Residents are faced with a July 9 deadline to hand in the advance application to quickly collect $1,000 of their full claim, under the Ontario Disaster Relief Assistance Program.
The longer blue form must be submitted no later than Oct. 31. Officials said claimants should expect to answer plenty of questions and proof when filing.
“There’s quite a bit of documentation required to support your claim, to support your loss,” said city clerk John Hannam.
Lahti is confident she’ll be able to navigate her way through the process, though she hasn’t taken a long look at the blue form, which will be processed by the Thunder Bay Disaster Relief Committee for approval, under the auspices of the ODRAP.
While Lahti considers herself one of the lucky ones, Georgette Swerdlyk isn’t quite as happy, after sitting through about a half an hour of explanations from city officials, who implored attendees not to turn the open mic portion of the event into a gripe session.
The Atlantic Avenue resident’s home was hit hard in the flooding and sewage back-up, but because she has insurance, and the right insurance, she put, not all of her costs will be covered.
Her insurance company will only pay a portion of the value of most of the items in her home, unless she’s replacing them.
But with irreplaceable antiques on her claims list, that’s just not possible.
Swedlyk would like to see the city cough up some of the missing cash.

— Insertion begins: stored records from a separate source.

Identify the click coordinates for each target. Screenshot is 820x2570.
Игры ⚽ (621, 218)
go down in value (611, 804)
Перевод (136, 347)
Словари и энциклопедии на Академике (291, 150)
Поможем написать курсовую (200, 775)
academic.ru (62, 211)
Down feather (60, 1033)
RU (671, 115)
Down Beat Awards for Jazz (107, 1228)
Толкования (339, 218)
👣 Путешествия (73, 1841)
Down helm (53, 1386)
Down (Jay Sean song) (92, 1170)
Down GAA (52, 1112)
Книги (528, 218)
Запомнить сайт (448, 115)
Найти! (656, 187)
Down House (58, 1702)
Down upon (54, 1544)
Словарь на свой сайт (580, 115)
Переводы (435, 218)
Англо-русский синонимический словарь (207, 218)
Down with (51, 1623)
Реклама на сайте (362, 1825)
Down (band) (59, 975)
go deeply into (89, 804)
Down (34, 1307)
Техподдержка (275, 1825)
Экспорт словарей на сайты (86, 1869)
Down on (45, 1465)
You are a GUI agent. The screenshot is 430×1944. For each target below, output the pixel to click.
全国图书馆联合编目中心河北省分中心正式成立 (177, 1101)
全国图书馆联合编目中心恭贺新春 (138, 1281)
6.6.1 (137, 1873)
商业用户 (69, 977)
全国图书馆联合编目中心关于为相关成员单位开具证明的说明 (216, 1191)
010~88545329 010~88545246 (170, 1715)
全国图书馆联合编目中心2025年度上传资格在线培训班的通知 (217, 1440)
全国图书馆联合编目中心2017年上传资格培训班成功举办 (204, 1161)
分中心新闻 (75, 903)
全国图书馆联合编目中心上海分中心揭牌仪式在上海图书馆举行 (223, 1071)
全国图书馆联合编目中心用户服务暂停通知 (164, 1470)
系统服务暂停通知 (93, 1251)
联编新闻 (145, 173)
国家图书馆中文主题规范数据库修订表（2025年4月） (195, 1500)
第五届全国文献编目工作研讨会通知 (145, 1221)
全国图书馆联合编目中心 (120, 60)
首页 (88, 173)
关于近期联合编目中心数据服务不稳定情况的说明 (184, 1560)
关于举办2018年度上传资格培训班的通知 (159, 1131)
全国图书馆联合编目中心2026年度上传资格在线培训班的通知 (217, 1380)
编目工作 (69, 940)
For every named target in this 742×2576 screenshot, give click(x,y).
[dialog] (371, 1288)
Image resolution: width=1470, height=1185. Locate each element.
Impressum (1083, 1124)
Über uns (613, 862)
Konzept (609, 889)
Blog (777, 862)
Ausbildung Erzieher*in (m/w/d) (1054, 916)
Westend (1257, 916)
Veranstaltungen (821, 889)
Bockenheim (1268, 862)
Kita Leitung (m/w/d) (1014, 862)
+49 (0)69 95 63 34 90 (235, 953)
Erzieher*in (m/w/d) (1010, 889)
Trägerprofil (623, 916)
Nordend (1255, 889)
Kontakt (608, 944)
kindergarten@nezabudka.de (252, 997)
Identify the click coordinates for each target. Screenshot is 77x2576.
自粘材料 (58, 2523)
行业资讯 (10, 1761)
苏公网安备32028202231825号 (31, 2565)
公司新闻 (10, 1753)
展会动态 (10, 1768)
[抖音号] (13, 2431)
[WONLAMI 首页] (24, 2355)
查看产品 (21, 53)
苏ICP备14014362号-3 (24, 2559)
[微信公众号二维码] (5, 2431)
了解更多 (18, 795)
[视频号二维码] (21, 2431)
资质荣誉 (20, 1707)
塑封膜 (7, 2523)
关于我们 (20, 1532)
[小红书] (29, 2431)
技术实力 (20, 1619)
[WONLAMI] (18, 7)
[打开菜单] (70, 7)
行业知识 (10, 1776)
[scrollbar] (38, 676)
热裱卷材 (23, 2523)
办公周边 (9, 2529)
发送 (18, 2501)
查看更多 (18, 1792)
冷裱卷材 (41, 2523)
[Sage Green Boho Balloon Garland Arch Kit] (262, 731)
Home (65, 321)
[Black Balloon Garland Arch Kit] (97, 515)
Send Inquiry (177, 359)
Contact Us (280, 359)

“I’m basically out of luck on anything that I have,” she said. “I’m caught in the middle. I’ve lost out on everything that I had and I can’t apply for anything that they’re offering.
“I’d like to see the city cover the loss that I’m out. My insurance company will pay up to a certain insurance value, but I’m out all the rest of that money. I had to itemize (my stuff) and I don’t even know what was down there. I can’t remember half the stuff that was down there. And I’m the one who has lost.”
TBDRC chairman Wayne Fletcher reiterated the committee can only get two-for-one matching provincial funds on money they’ve collected though fundraising efforts and stressed that Saturday’s meeting was about helping guide victims through the application process.
Once again the city declined to discuss a $320-million class-action lawsuit filed against them earlier this week, stating legal reason.
However, city manager Tim Commisso said while they have some idea of what happened, on Monday he’ll ask council to approve hiring an outside, independent team to determine just what went wrong on May 28, when three-and-a-half inches of rain fell in a two-hour period, more than 200 millimetres over a five-day period.
“Yes, it’s going to cost a little bit more to do it, but it will be a public report and that’s the best way to do it,” Commisso told the crowd of 500 or more who gathered looking for answers and guidance.
Commisso said the city will take a closer look at the hardest hit areas, as closely as interviewing individual homeowners, to create a master plan to avoid disasters like this in the future.
Commisso did not rule out the possibility of a back-flow preservation subsidy program, sump pump subsidies and residential assessments. A water-rate rebate will be made available for affected households.
The city simply doesn’t have all the answers at this time, Commisso said.
“The reality of it is there are the types of things municipalities are finding out they have to put in place,” he said.
Commisso is comfortable with Thunder Bay’s efforts to date.
“We’ve done everything we can and I can stand up here and look anyone in the eye and say that.”
Most of the questions asked of city officials were from people seeking assistance and not knowing where to turn, though a number pointed fingers and questioned why the city wasn’t prepared when the flooding struck. Dozens got up and left the meeting after hearing who was eligible and who wasn't.
A meeting has been scheduled for Monday at the Slovak Legion with lawyer Chris Hacio to discuss the potential class-action lawsuit, rights and obligations of victims, dos and don'ts and the disaster relief application and hwo the Thunder Bay Legal Association is volunteering to help with the process. The meeting starts at 6 p.m.